- **Texte proposé**
Mark Zuckerberg veut « un niveau de coordination » mondial

 
Plutôt que de s’enferrer dans des raisonnements où le binaire le dispute à la rustrerie, Zuckerberg passe rapidement aux questions concrètes, par exemple à ce safety check (le « contrôle d’absence de danger »), outil qui permet d’établir « publiquement » sur sa page qu’on est sain et sauf en cas « d’événement dangereux » – comme l’attentat de Manchester.
 
Facebook permet aussi de recevoir une alerte si quelqu’un se connecte sur votre compte à partir d’un appareil inconnu. Mais cela ne suffit pas. Pour éviter que les constructions socio-informatiques ne s’écroulent un jour prochain comme un château de cartes, et pour gérer la mondialisation des échanges numériques et leurs corollaires financiers, la star de Facebook jargouine que « nous arrivons à un point où les opportunités les plus grandes dans le monde… (il se reprend) les problèmes comme prévenir l’extension des pandémies ou mettre un terme au terrorisme, toutes ces choses, elles exigent un niveau de coordination et de connexion qui je crois ne peut pas être seulement résolu par les systèmes actuels dont nous disposons ».
 

L’analyste Fahrad Manjoo entrevoir « une version digitale des systèmes institutionnels globaux »

 
Fahrad Manjoo, qui a l’élégance de ne pas relever le consternant niveau de langage de la diva des « likes », ne s’en inquiète pas moins de la nature de ses prétentions. « Zuckerberg prône une sorte de version digitale des systèmes institutionnels globaux que le monde occidental a commencé de construire après la Seconde Guerre mondiale », relève notre chroniqueur, qui enchaîne : « Mais parce qu’il est président de société et non président élu, il y a quelque chose d’inquiétant dans son projet. » D’autant que Zuckerberg se pose en acteur-clé de l’avenir : « Il présente Facebook – et, du fait qu’il détient la majorité absolue des voix au sein de la compagnie, il se présente lui-même – comme un moteur central de la prochaine génération humaine. Il y a un petit problème cependant, c’est que la mission qu’il s’assigne suinte la mégalomanie, nonobstant sa propre sincérité. »
 
D’autant que la vision du patron de Facebook implique de faire du « passé » – notre présent – table rase. Conjonction historique entre les messianismes sécularistes marxiste et techno-marchand. Fahrad Manjoo pourtant relève les limites de l’exercice : « Créer de nouvelles “infrastructures sociales” impose normalement de détruire les anciennes. Mais si vous ratez la démolition, vous risquez de condamner ce qui vient ensuite.  Sur la scène disruptive des médias, Zuckerberg paraît finalement avoir enfin compris ce problème et pourrait tenter de le résoudre. Néanmoins, dans le même temps, Facebook fonce tête baissée vers des zones glauques, découvrant de nouveaux obstacles contre-utopiques à chaque tournant. »

- **Lignes enregistrées**

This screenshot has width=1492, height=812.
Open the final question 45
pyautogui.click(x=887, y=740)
* * *
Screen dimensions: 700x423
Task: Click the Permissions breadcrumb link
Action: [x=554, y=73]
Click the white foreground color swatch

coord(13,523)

- **Travail à effectuer**
[1] Restituez fidèlement, dans le texte sur Facebook, le passage allant de « Mark Zuckerberg veut » jusqu'à « l’attentat de Manchester. ».
[2] Reprenez le texte consacré aux ambitions de Mark Zuckerberg et poursuivez-le après sa dernière phrase.
Le matériel n'intervient en rien dans ce travail.

- **Résultats de l'exercice**
[1]
Mark Zuckerberg veut « un niveau de coordination » mondial

 
Plutôt que de s’enferrer dans des raisonnements où le binaire le dispute à la rustrerie, Zuckerberg passe rapidement aux questions concrètes, par exemple à ce safety check (le « contrôle d’absence de danger »), outil qui permet d’établir « publiquement » sur sa page qu’on est sain et sauf en cas « d’événement dangereux » – comme l’attentat de Manchester.

[2]
 
Zones glauques ? On peut comprendre l’usage des réseaux sociaux par des acteurs opposés au système, par des séides d’une autre mondialisation, par exemple celle de l’islam politique ou du communisme chinois, par les hackers de tous poils et par tout ce que l’humain compte de perversions, individuelles ou collectives. Internet, « cloaca maxima », pour reprendre l’expression de Patrick Buisson.
 

La globalisation numérique entamée par Facebook devrait donc se traduire dans la globalisation politique…

 
Lucas Nolan, spécialiste du sujet pour le site Breitbart.com, fait donc le lien entre ces « adversaires » de l’expansion de la globalisation numérique heureuse – délibérément provoqués – et les prétentions politiques de Zuckerberg. Ces dernières, fussent-elles exprimées dans un langage frisant la débilité, rejoignent d’autres intérêts, au moins aussi gigantesques : industriels, financiers, géopolitiques, oligarchiques et bien sûr idéologiques. Nolan écrit : « En observant la récente décision de Facebook d’embaucher des organes de filtration marqués à gauche tels qu’ABC News, Snopes (un site anti-rumeurs), Politifact (qui prétend juger des actes des présidents américains) et même Correctiv, financé par George Soros, et de leur demander de chasser les “informations fausses” de sa plateforme, on peut se poser de sérieuses questions sur la nature des “superstructures globales” que Mark Zuckerberg entend construire. » L’enjeu est de taille : Facebook affiche deux milliards de comptes.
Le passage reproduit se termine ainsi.